Modified M13 Bacteriophage with Ceria Coating
Brian has been working to develop novel heterogeneous catalysts for almost ten years. Heterogeneous catalysts are a particularly fascinating area which is uniquely critical in improving the human condition, but also incredibly poorly understood in a general sense.
Most recently, Brian has been applying this expertise at Visolis, where he improved the yield in producing one chemical from 20% to 97% using a reactor he designed and constructed, as well as developing analytical methods for quantifying performance. He also identified a new key target molecule and improved yields to over 60%. During this time, he led a team of three interns and one full-time employee, developed SOPs and test plans, built new analytical tools for fermentation systems to improve the ease of experimentation, and implemented design of experiment methodology to analyze results. He also managed an outside independent verification of yield results with PNNL, and assisted with writing multiple awarded Phase I and Phase II SBIR grants.
In pursuit of these goals, Brian also independently designed and implemented an electronic control system with integrated analog dimmable power controllers and thermocouples for furnace control, DC power outputs for control of valves, analog outputs and inputs for flow controller and sensor integration, and communication ports for integrating off-the-shelf digital devices such as pumps.
In the future, Brian would very much like to work on applying machine learning to close the loop around the automated testing described below using tools such as Adaptive Design in order to rapidly learn about the parameter space involved in doing chemistry and ultimately in doing catalyst discovery and full-process learning by incorporating in the costs of different reagents and processes to identify the lowest cost routes to new molecules or existing molecules using new feedstocks.

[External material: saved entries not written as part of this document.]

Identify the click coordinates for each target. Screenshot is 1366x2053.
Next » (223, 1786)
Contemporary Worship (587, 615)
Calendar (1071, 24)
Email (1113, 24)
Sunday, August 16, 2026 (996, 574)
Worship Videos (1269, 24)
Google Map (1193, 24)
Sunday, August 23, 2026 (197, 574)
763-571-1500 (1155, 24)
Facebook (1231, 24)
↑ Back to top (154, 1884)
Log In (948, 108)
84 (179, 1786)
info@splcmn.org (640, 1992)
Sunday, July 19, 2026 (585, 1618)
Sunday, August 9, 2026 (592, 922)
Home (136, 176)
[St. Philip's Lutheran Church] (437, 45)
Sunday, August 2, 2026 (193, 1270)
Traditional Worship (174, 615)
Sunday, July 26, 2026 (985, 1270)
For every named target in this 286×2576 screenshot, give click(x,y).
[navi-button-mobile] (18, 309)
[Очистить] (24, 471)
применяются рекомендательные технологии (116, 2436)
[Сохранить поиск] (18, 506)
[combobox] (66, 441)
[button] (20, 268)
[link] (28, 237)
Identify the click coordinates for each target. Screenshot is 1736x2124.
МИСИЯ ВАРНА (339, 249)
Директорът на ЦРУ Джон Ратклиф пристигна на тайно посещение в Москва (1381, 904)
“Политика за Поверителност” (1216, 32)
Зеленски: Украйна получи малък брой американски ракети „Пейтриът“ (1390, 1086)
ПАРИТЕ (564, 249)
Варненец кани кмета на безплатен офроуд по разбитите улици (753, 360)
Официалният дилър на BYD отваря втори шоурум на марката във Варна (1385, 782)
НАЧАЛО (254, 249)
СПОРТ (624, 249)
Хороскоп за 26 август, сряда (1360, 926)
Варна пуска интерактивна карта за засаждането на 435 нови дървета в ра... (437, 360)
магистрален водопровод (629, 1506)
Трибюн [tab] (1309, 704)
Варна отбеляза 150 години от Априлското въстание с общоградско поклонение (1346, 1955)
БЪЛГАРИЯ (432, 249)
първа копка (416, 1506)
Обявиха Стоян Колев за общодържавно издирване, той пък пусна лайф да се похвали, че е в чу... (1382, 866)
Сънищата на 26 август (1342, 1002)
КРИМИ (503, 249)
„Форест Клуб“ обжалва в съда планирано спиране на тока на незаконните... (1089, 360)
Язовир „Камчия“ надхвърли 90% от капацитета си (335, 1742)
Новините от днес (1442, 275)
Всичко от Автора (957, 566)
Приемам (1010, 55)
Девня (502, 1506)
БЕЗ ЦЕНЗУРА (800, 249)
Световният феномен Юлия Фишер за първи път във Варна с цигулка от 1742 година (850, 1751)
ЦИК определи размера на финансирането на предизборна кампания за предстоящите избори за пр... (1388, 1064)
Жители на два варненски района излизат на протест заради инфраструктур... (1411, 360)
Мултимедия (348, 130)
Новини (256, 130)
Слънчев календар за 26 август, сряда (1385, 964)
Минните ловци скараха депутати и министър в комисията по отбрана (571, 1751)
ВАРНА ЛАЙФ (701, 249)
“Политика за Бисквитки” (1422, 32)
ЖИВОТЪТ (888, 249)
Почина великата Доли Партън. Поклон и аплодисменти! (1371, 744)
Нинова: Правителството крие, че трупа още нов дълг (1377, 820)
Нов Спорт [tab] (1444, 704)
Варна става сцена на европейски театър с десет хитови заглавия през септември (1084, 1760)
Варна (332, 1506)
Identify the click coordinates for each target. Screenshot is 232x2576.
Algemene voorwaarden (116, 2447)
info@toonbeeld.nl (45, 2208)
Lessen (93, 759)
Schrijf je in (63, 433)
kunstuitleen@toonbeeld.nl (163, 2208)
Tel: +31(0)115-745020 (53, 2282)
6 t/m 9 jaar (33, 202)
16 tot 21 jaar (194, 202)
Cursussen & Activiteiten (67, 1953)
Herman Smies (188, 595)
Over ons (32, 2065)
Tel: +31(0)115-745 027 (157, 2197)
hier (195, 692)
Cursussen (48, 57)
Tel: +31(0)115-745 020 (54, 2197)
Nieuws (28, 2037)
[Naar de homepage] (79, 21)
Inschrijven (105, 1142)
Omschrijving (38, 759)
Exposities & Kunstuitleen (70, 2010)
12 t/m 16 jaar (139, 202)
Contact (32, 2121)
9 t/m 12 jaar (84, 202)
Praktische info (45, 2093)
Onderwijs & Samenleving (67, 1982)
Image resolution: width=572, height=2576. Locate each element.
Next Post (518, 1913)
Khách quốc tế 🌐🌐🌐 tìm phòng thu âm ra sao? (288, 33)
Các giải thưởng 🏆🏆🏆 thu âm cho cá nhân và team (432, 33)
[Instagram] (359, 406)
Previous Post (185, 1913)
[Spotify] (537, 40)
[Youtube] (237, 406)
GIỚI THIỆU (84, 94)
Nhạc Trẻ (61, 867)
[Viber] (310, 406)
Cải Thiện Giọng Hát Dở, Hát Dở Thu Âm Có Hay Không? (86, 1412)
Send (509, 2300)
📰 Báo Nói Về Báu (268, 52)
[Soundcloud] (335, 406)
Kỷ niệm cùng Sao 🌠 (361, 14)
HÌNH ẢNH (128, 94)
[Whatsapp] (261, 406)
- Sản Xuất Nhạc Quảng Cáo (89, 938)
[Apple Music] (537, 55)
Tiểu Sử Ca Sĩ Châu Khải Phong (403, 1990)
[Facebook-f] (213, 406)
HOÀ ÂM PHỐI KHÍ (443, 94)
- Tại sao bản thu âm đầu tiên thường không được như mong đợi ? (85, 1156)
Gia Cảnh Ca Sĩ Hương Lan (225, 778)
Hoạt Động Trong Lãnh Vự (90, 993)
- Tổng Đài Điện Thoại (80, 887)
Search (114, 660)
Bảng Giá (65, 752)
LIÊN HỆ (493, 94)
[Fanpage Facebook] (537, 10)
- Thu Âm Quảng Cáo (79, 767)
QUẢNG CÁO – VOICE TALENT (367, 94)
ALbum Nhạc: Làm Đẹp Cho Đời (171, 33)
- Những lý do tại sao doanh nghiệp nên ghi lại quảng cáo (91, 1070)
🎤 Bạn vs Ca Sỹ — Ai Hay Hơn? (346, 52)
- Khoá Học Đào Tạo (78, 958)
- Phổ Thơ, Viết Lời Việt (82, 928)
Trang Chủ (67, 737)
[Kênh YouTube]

Heterogeneous catalysts are just a bit too large in size to really understand them using pure physics and quantum mechanics. Typically the active areas incorporate hundreds of relevant sites, and the surface topology and attached groups dramatically impact performance. However, they are just small enough that it is conceivable to think about them using non-statistical methods, and potentially develop a robust understanding of the fundamental processes involved.
Current tools for developing catalysts are largely a shotgun approach -- starting from something that somewhat works, and then modifying it to see if there is an improvement. This approach requires massive technological sophistication to test in a robust way, and the entire field lends itself nicely to massive leaps in performance when someone thinks of something just a bit new.
Brian would like to use machine learning approaches to try to teach a computer to identify the features of a catalyst that are relevant to performance in different chemical reactions, and incorporate this with similar expert systems from biology and chemistry along with cost information and Adaptive learning schemes to close the loop around chemistry and catalyst discovery.
Custom Reactor for Ethanol Reforming
Brian's first project in catalysis was during his Ph.D. where he developed a way to bioengineer the M13 bacteriophage to template cerium oxide, nickel, and rhodium into a highly active structure. This technology was awarded a patent, and is now being commercialized by Siluria, a company developing tools for converting natural gas into chemical products.
During the course of this work, Brian developed unique new tools for analyzing and understanding the thermal degradation of cerium oxide based catalysts, and managed to improve the activity of a rhodium-nickel-ceria catalyst enough in the reforming of ethanol into hydrogen gas that he was able to remove rhodium entirely from the catalyst formulation while still achieving <5% CO concentrations at just 400C.
After discovering this love of the field of catalysis, Brian moved to a postdoc where he worked with the National Renewable Energy Laboratory and The University of Colorado as a postdoctoral researcher in Professor Alan Weimer's group. This work was focused on the Upgrading of Pyrolysis oil into a bio-oil with a low enough acid content to be compatible with current refinery technology.
After this postdoc, Brian founded Navolta, which was originally going to investigate the use of ALD deposited catalysts inside of microreactor systems for chemical manufacturing. Navolta eventually moved to doing thin film coatings onto particles of copper flake for use in conductive pastes for solar panel manufacturing.